EXTRACT =
The antigen leukocyte cellular antibody test (ALCAT) is a proprietary test created and promoted by American Medical Testing Laboratories and Cell Science Systems, of Deerfield Beach, Florida. They market the procedure as an in-vitro screening test for adverse reactions to specific foods, food additives, food colourings and other chemicals. The test has been reformulates several times. IT is generally considered to be an unproven test(1). “These results have been shown to not be reproducible, give different results when duplicate samples are analysed blindly, don’t correlate with those from conventional testing, and ‘diagnose’ food hypersensitivity in subjects with conditions where food allergy is not considered to play a pathogenic role.”(3) A recent supportive study can certainly be characterized in this way(2).

LISTED ENTRIES =
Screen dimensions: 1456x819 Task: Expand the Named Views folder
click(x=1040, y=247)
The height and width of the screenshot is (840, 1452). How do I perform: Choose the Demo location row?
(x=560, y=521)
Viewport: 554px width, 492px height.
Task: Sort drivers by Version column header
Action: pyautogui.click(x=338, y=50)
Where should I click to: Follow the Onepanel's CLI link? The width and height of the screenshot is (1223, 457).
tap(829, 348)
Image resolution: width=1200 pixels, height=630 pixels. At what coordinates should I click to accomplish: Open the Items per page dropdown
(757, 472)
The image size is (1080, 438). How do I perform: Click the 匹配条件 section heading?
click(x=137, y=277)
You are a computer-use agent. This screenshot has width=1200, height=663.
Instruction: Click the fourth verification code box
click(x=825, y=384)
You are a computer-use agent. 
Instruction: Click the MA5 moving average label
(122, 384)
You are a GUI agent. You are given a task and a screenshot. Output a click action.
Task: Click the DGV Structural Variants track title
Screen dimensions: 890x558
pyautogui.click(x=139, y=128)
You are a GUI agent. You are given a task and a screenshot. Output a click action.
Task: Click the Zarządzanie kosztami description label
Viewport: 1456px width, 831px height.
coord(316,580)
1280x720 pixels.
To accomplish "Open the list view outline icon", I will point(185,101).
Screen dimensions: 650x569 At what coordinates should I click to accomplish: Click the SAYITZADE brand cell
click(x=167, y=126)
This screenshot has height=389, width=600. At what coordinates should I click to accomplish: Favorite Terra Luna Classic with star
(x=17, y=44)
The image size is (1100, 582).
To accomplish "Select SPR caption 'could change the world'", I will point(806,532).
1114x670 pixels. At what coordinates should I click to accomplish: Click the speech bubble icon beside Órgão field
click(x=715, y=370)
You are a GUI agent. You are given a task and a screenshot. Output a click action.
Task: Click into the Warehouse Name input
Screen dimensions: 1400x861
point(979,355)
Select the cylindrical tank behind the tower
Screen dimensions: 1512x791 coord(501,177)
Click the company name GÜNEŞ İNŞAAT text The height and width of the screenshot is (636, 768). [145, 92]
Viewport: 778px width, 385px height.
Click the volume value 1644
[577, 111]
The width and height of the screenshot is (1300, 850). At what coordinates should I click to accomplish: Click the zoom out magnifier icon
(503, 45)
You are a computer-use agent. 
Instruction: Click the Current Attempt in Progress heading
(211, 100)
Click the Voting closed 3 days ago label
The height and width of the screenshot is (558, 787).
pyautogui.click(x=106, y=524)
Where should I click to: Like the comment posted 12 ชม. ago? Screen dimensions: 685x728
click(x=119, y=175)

WORK ITEM A =
Answer these questions from the ALCAT text above:
(i) Which companies created and promote the test?
(ii) What do they market the procedure as?
(iii) What happens when duplicate samples are analysed blindly?
WORK ITEM B =
Based on the ALCAT text above, does each statement agree with it? Answer yes or no and quote the deciding words.
(i) The test is marketed as an in-vivo procedure.
(ii) The test's results correlate with those from conventional testing.
(iii) The test was created by American Medical Testing Laboratories and Cell Science Systems.

EXPECTED OUTPUT A =
(i) American Medical Testing Laboratories and Cell Science Systems, of Deerfield Beach, Florida.
(ii) An in-vitro screening test for adverse reactions to specific foods, food additives, food colourings and other chemicals.
(iii) They give different results.

EXPECTED OUTPUT B =
(i) No: "an in-vitro screening test"
(ii) No: "don’t correlate with those from conventional testing"
(iii) Yes: "created and promoted by American Medical Testing Laboratories and Cell Science Systems"